日本哲学の意義のひとつに、「世界哲学」への貢献ということが考えられるであろう。

そこで述べたように、「世界哲学」とはさまざまな哲学の営みを統合した唯一の「哲学」を指すのではない。それぞれの文化の伝統のなかで成立した哲学のあいだでなされる対話の営み、あるいはこの対話がなされる場所を指す。以上で述べたような特徴をもった哲学として日本の哲学はその対話の場所でさまざまな貢献を行いうるのではないかと私は考えている。

そのことを、現在われわれとわれわれの時代が直面するさまざまな課題との関わりにおいて考えてみたい。

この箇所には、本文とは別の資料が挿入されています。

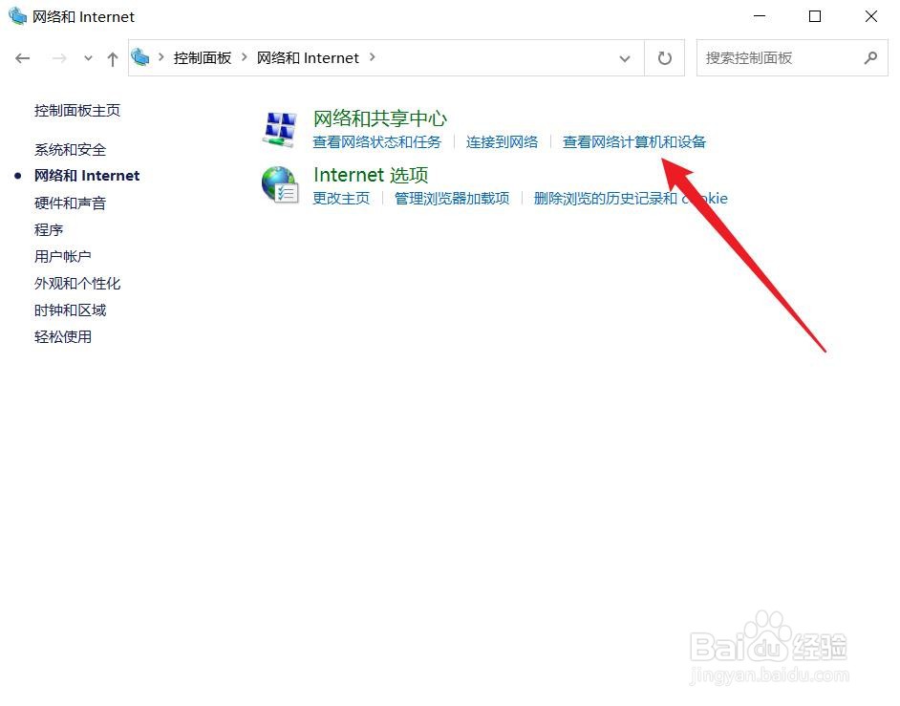Open the 查看网络状态和任务 link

現代においてわれわれが直面する問題としてすぐに思い浮かぶのは、科学技術の著しい発達が生み出した、あるいは生み出しつつある諸問題である。科学技術は確かにわれわれに多くの利便をもたらした。われわれはその恩恵を抜きに生活を考えることができない。しかしその著しい発達、たとえば遺伝子の操作や、体細胞からクローン生物を作る技術の開発などは、あらためて生命とはなにか、人間とはなにかという問いをわれわれに突きつけている。また地球規模での環境の破壊や温暖化は、自然との関わりをあらためて問うことを必須なものにしている。

科学技術の発達によって、われわれはわれわれのあり方を根本から変えたと言ってよいであろう。たとえば本書で取りあげた「自然」との関わりで言えば、われわれは自然を畏れ、自然と共存するのではなく、自然をただ単に利用するだけの存在としてとらえるようになった。自然の恩恵のなかで生きるのではなく、自己の欲求を限りなく拡大し、それをどこまでも追い求める存在になっている。「より多く、より早く」と追い求めながら、しかし、われわれはそのように追い求める意味と目的とを見いだせないでいる。そのような仕方でわれわれの足下に大きな空洞が生まれつつある。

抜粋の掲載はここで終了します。